= Adalhelm of Autun =

8th and 9th century Frankish nobleman

Adalhelm of Autun (Alleaume d'Autun) was a Frankish nobleman of the late 8th and early 9th centuries from the Guilhemid family. He was the son of Thierry IV, Count of Autun, and Alda, who was possibly a daughter of Charles Martel. From one of the most prominent noble families of the Carolingian Empire, Adalhelm was closely connected to the imperial court and played a role in significant religious foundations of his era.

== Historical context ==

Adalhelm lived during the height of the Carolingian Empire under his relative Charlemagne. The Guilhemid (or Wilhelmid) family was among the most influential noble houses in Carolingian Francia, with extensive holdings in Autun, Septimania, and Aquitaine. The family's prominence stemmed from their close kinship with the Carolingian rulers and their strategic control of key territories along the Frankish frontier with Muslim Spain.

The abbey of Gellone, founded by Adalhelm's brother William, represented part of the broader Carolingian policy of establishing monastic centers to consolidate Christian control over recently conquered territories and provide spiritual guidance to the nobility.

== Role in Gellone Abbey foundation ==

Adalhelm's primary historical attestation comes from the foundation charter of Gellone Abbey, dated 15 December 804, where he served as a witness alongside his brothers Theodoen and another Thierry. The charter, which established the Benedictine monastery in the Gellone valley near present-day Saint-Guilhem-le-Désert, was part of his brother William's preparation for entering monastic life.

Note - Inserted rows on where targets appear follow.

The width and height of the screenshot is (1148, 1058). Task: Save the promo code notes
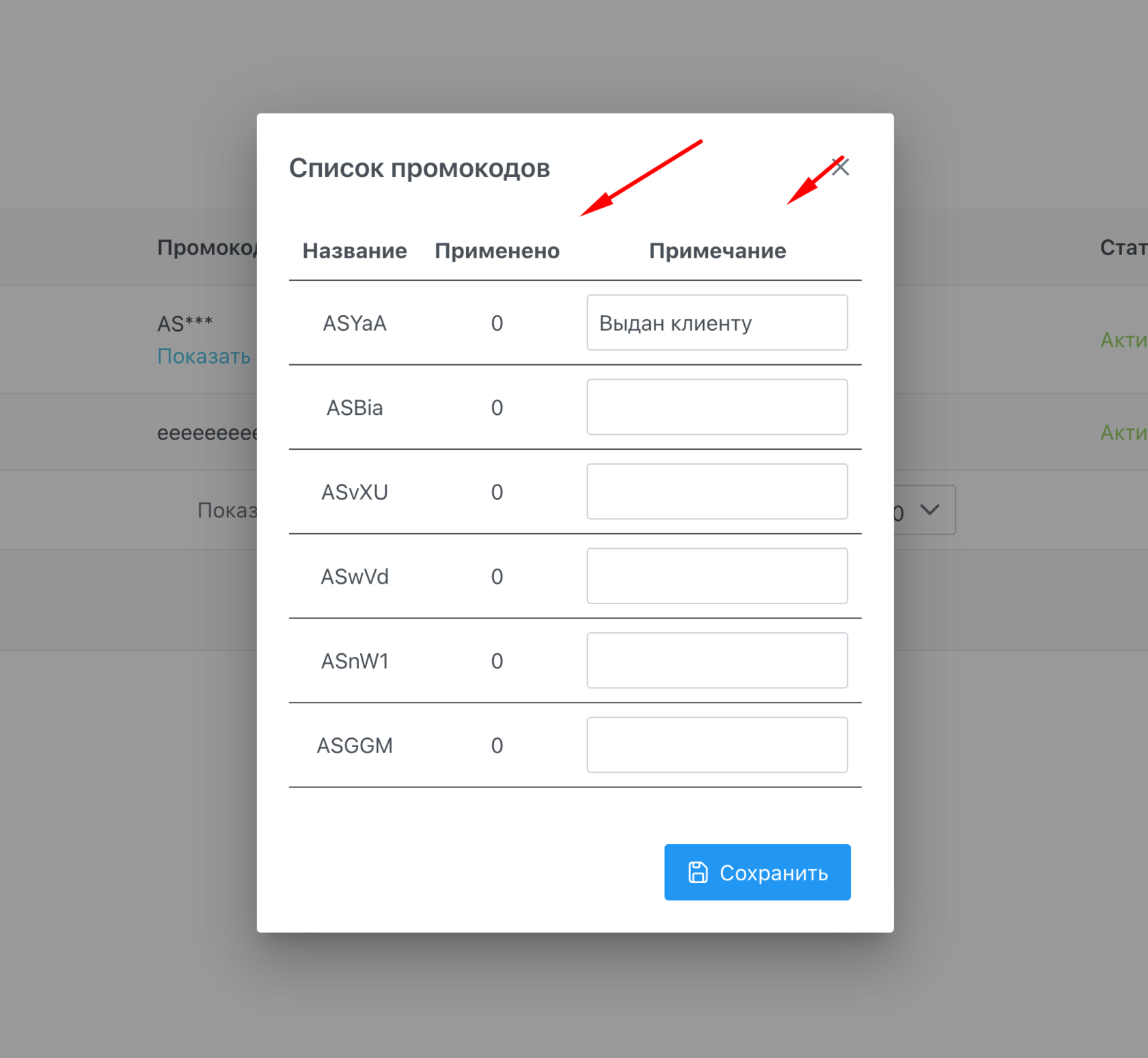(757, 872)
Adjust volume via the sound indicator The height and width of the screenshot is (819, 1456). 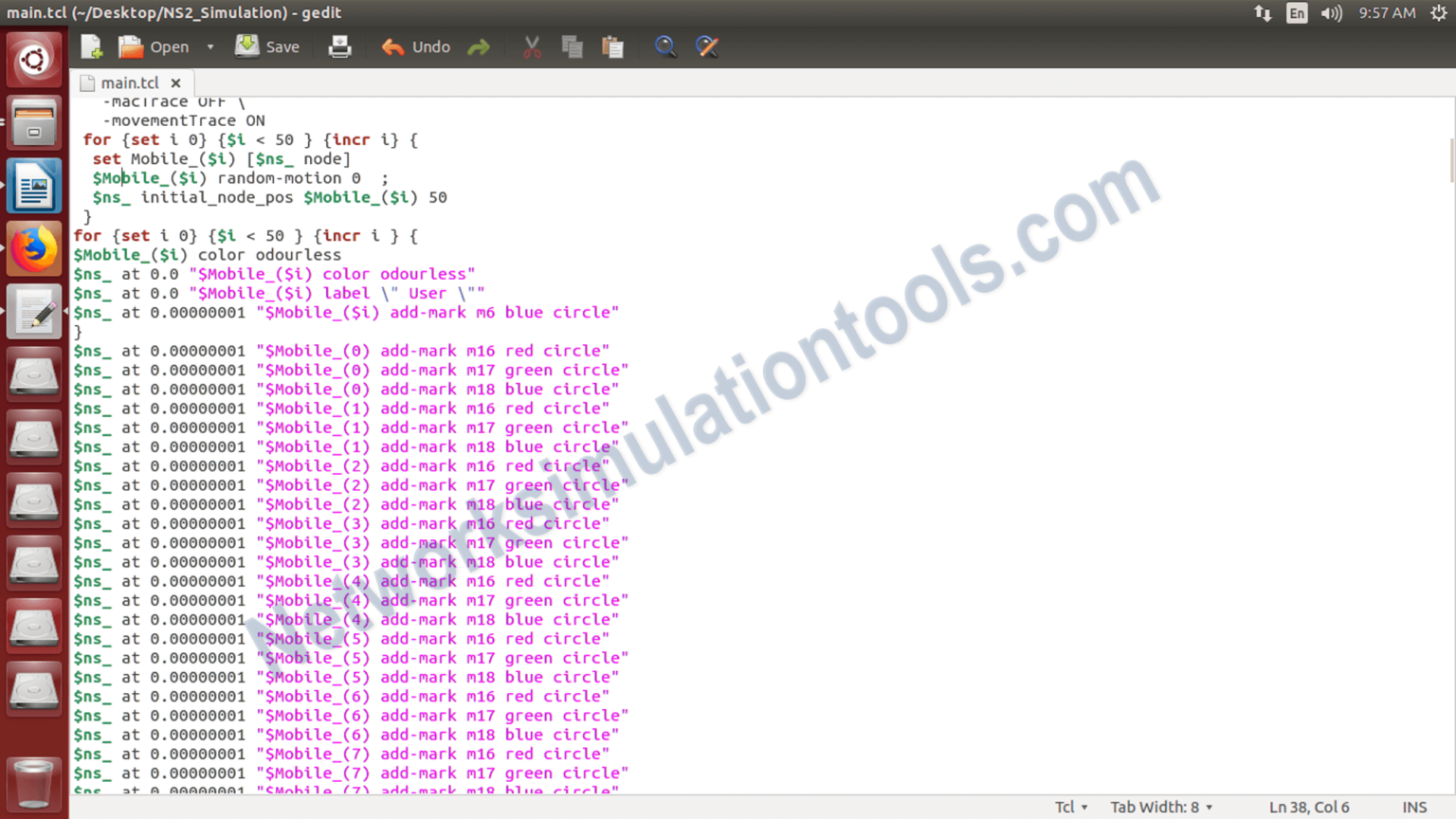pyautogui.click(x=1331, y=12)
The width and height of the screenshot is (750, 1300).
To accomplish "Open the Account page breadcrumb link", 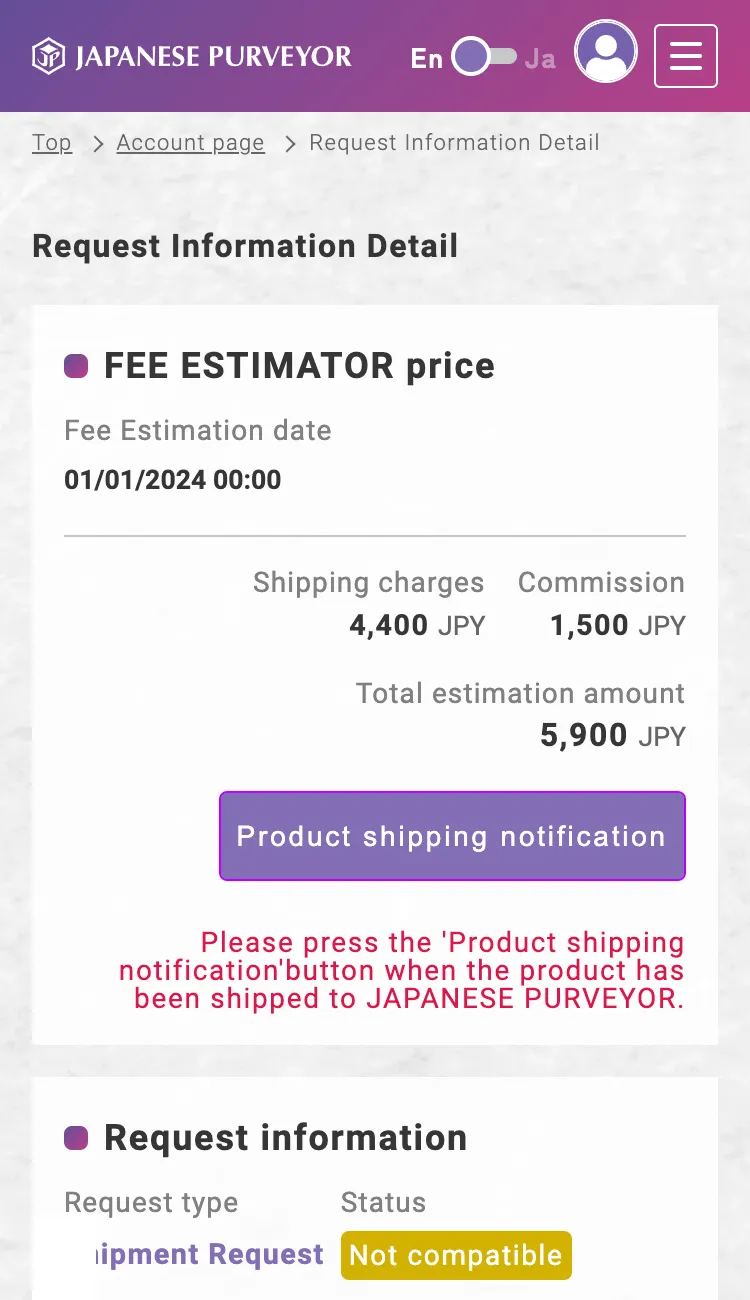I will click(x=190, y=143).
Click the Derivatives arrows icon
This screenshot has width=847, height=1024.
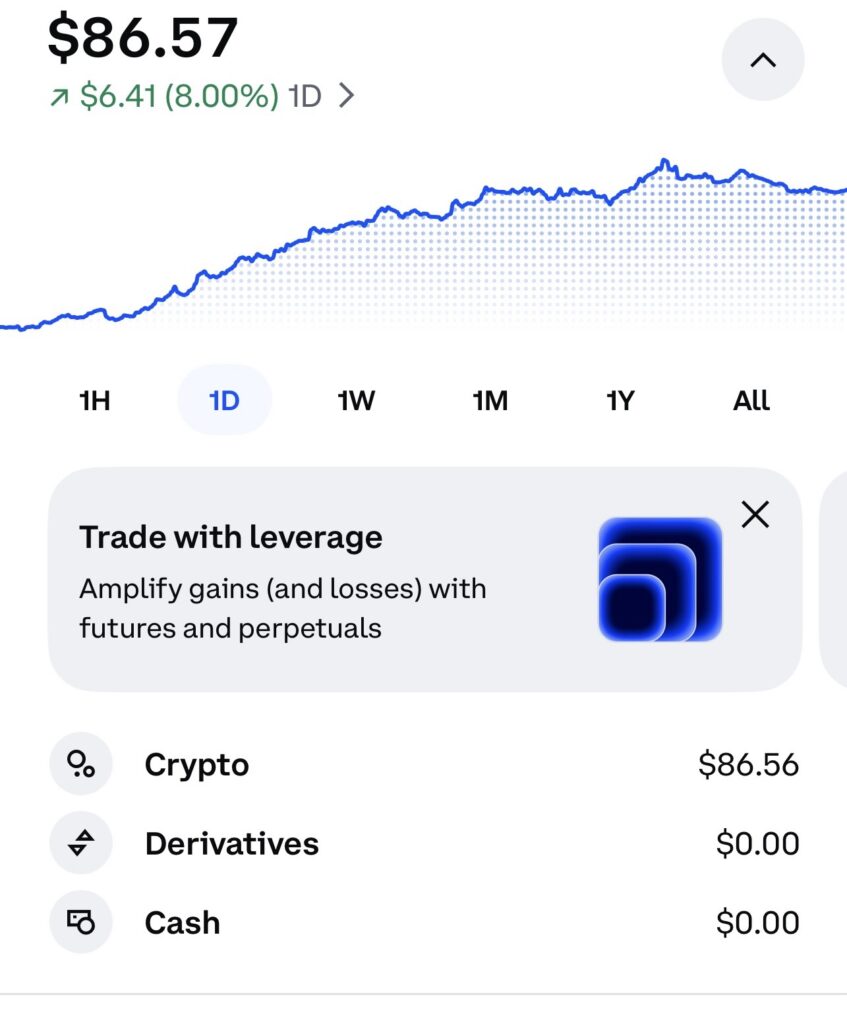coord(80,844)
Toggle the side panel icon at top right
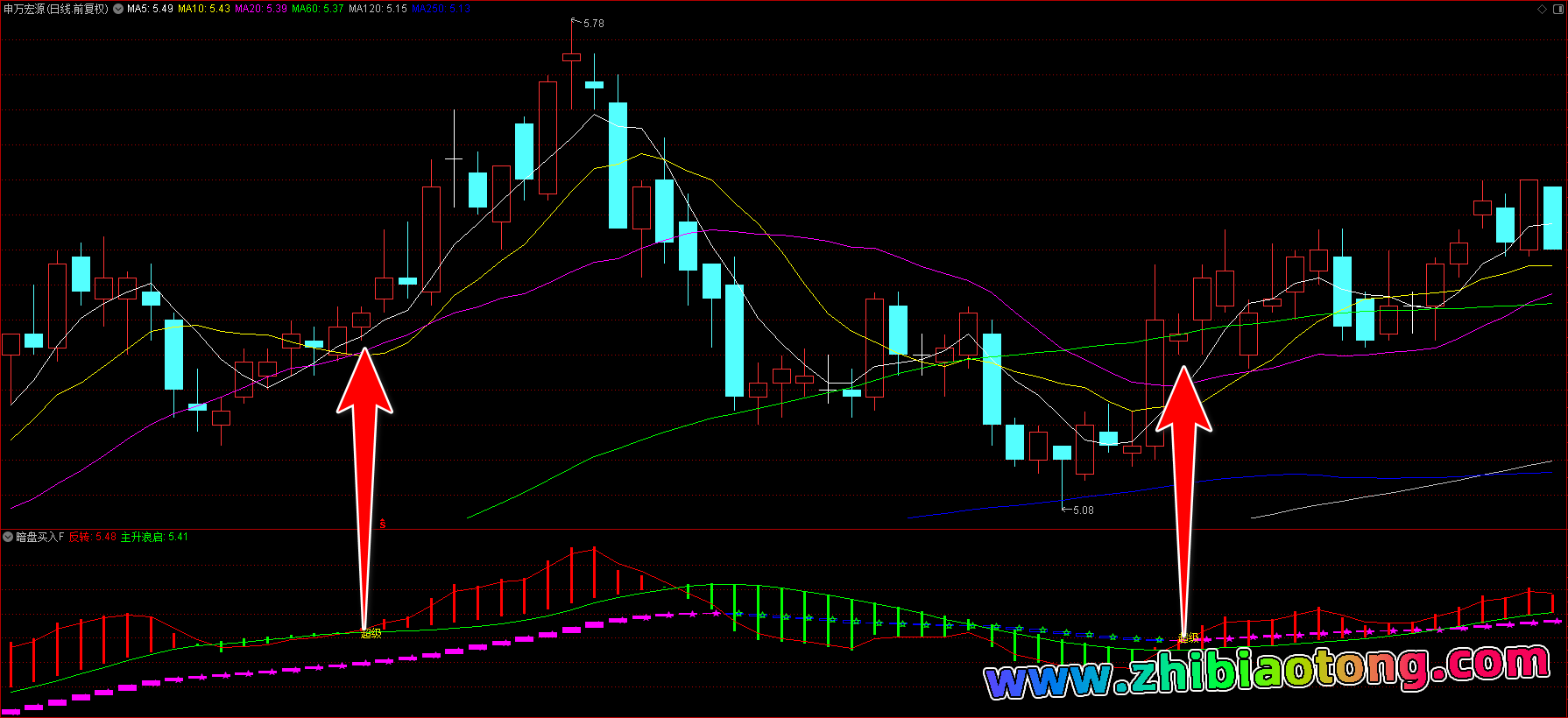This screenshot has width=1568, height=718. coord(1557,9)
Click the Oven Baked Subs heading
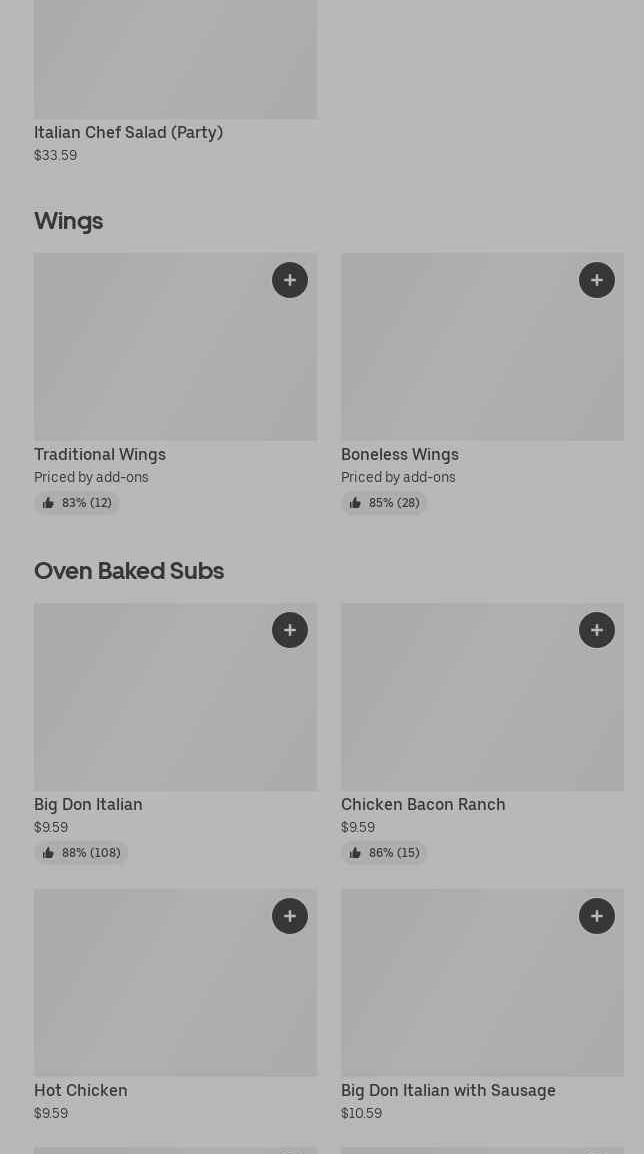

This document represents the only contemporary source that directly mentions Adalhelm, making him one of many lesser-known members of the Carolingian nobility whose historical footprint is limited to their participation in significant family or religious events.

== Family connections ==

Adalhel was called as a witness in the charters of the foundation of the abbey of Gellone by his brother William, 15 December 804. Two other brothers signed these charters: Theodoen and a Thierry who is not mentioned in any charters.

On the basis of onomastics, two children have been assigned to him:

- Waldrada of Autun, who married Adrian, Count of Orléans, a count palatine and brother of Hildegard, Charlemagne's queen. This connection would have significantly elevated the family's status within the imperial court.

- Bernard I of Poitiers, who served as Count of Poitiers in 815 and 825, continuing the family's tradition of holding important administrative positions in the Carolingian administration.

These attributions, while not definitively proven by contemporary sources, are based on naming patterns and geographic connections that suggest continuity within the Guilhemid family network.